[[ Selected passage, beginning ]]
Keywords: Southern blot; TaqMan assay; digital PCR; high throughput; maize endogenous reference gene; single-nucleotide polymorphism; transgene copy number; zygosity.

Figure 1

Development of universal TaqMan copy number assays in 384-well format for high-throughput screening. (A) Detected SNPs within amplified target DNA of hmg gene. Identical nucleotides are indicated by dots. White arrows and lines represent primers and probe attachment sites of hmg assay. Observed single-nucleotide polymorphism is shown in red boxes on white arrows. SNP of T to A was found at the first nucleotide from the 5′ end in the forward primer in maize line PH207, and another of G to T at the second nucleotide from the 5′ end in the reverse primer in maize line F7. No sequence variation was found in the probe. (B) Schematic diagram of pCAMBIA3301-ZmHMG. LB, left border; bar, phospinothricin acetyl transferase gene; hmg, fragment of maize endogenous gene hmg; gus, β-glucuronidase; RB, right border. Position of the EcoR I and HindIII restriction site is indicated above the T-DNA insert. (C) TaqMan assay efficiency for hmg and bar primer and probe sets. Five 10-fold serial dilutions of standard plasmid (1.0 × 10⁷ to 1.0 × 10³ copies/μL) were used in duplexed TaqMan copy number assays, as mentioned in Materials and Methods. Calculated Ct values were plotted against log of each concentration (copies/μL). Each sample was run in four replicates. Regression lines with their respective equations, correlation coefficient (R²), and amplification efficiency (E) are presented for each gene.
[[ Selected passage, end ]]
[[ The data, beginning ]]
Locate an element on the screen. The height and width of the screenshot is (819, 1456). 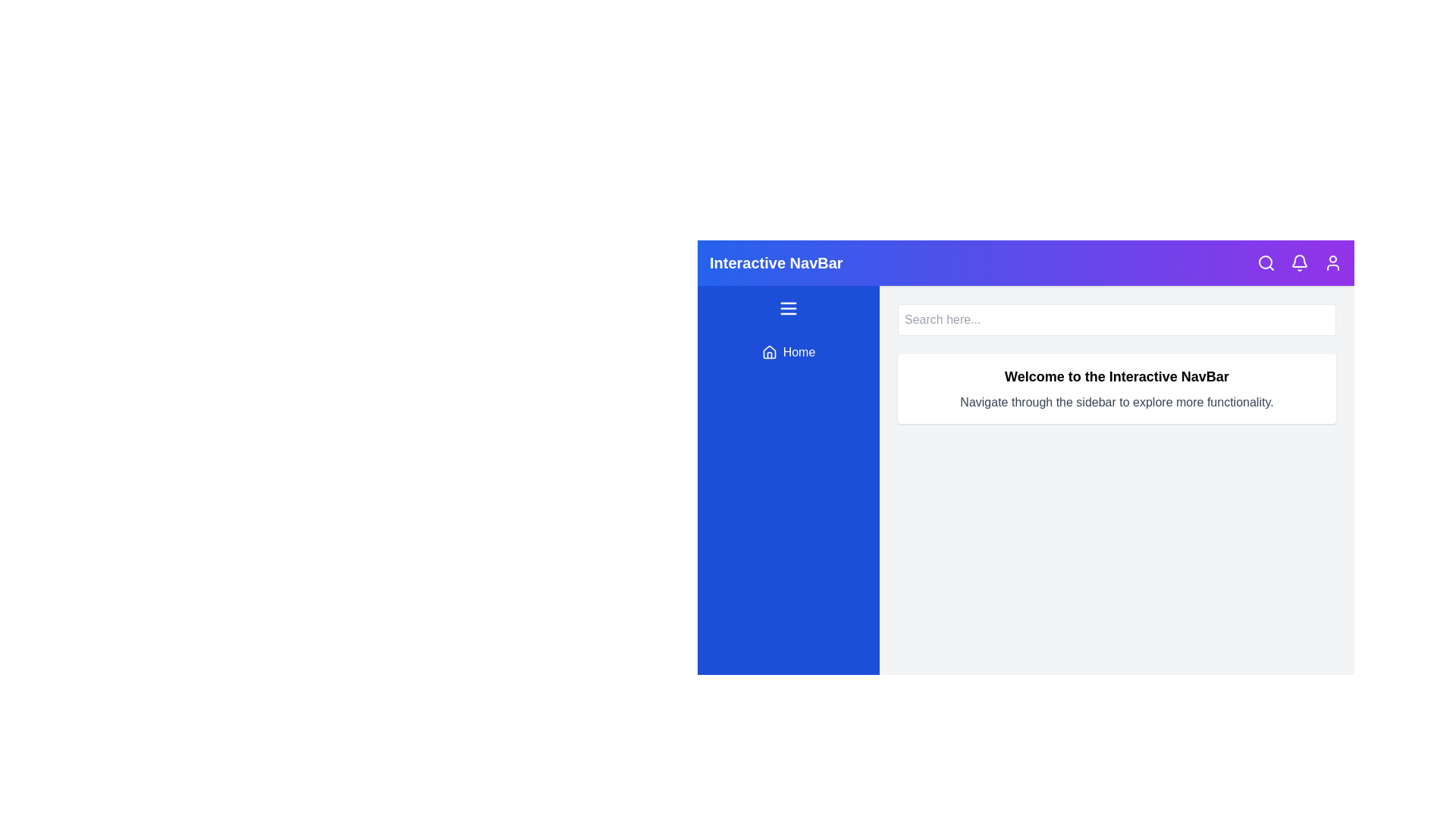
the bell icon to view notifications is located at coordinates (1298, 262).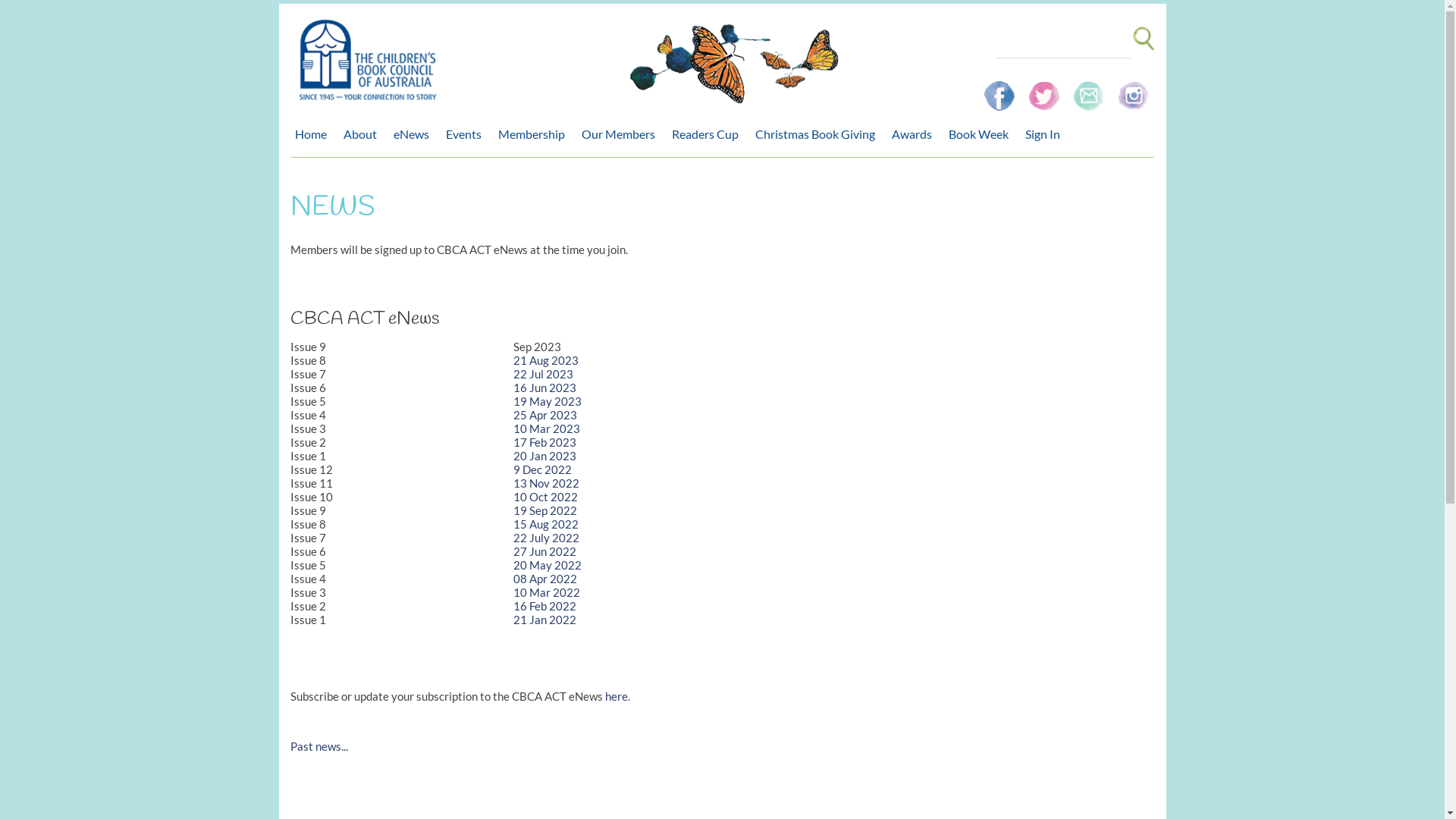  I want to click on '15 Aug 2022', so click(546, 522).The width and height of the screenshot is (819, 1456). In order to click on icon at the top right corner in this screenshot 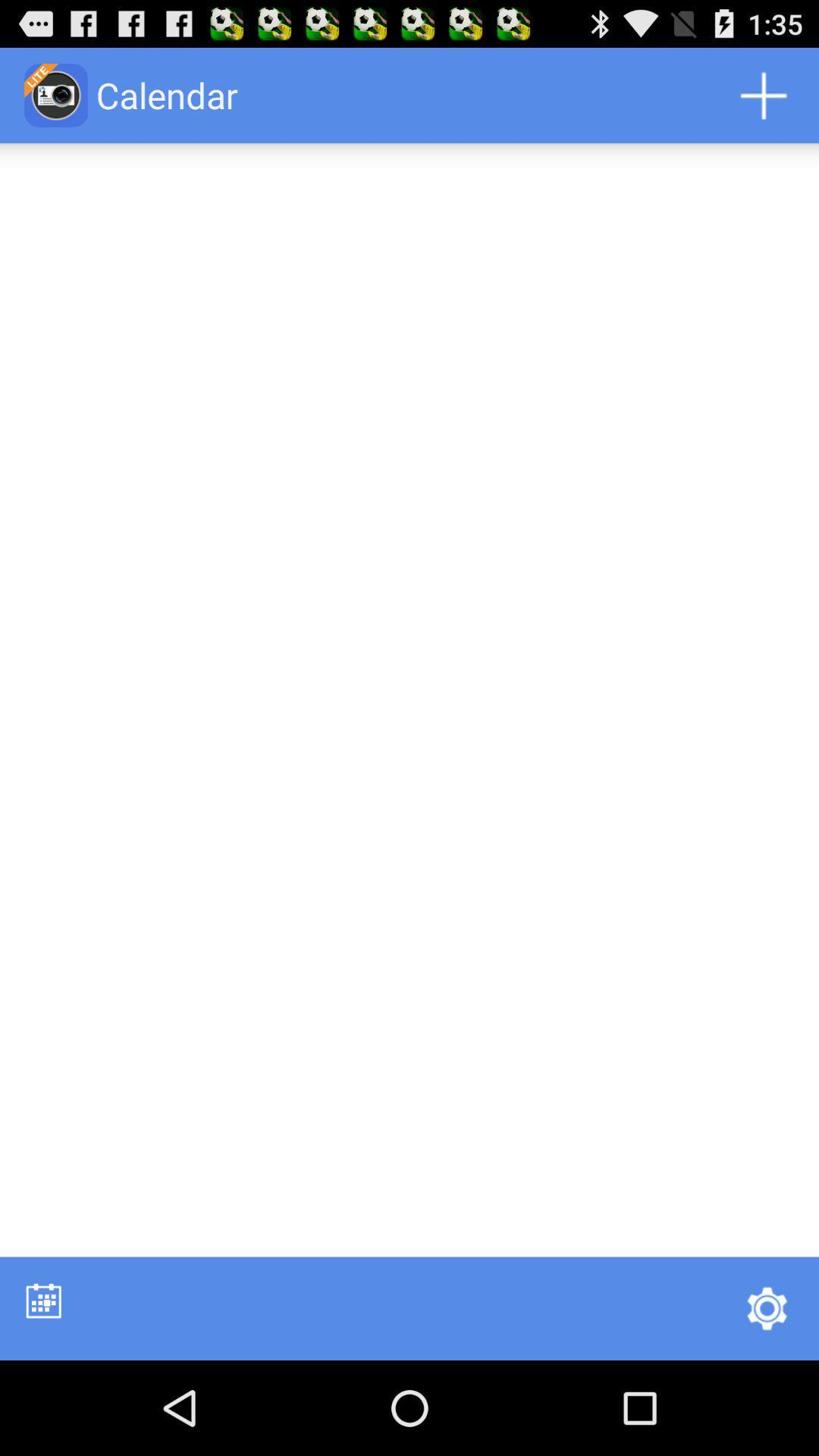, I will do `click(763, 94)`.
[[ The data, end ]]
Task set -
a - Please answer these questions from the passage, one per line:
(i) In which maize line was the SNP in the reverse primer found?
(ii) How many replicates of each sample were run?
(iii) What concentration range did the serial dilutions of standard plasmid cover?
b - Edit the passage from "Keywords: Southern blot;" to "copy number; zygosity.", writing "quantitative PCR" in place of "digital PCR".
c - List each abbreviation the passage defines for the diagram of pCAMBIA3301-ZmHMG, with its meaning.

Answers to the exercises -
a -
(i) F7
(ii) Four
(iii) 1.0 × 10⁷ to 1.0 × 10³ copies/μL

b -
Keywords: Southern blot; TaqMan assay; quantitative PCR; high throughput; maize endogenous reference gene; single-nucleotide polymorphism; transgene copy number; zygosity.

c -
LB: left border
bar: phospinothricin acetyl transferase gene
hmg: fragment of maize endogenous gene hmg
gus: β-glucuronidase
RB: right border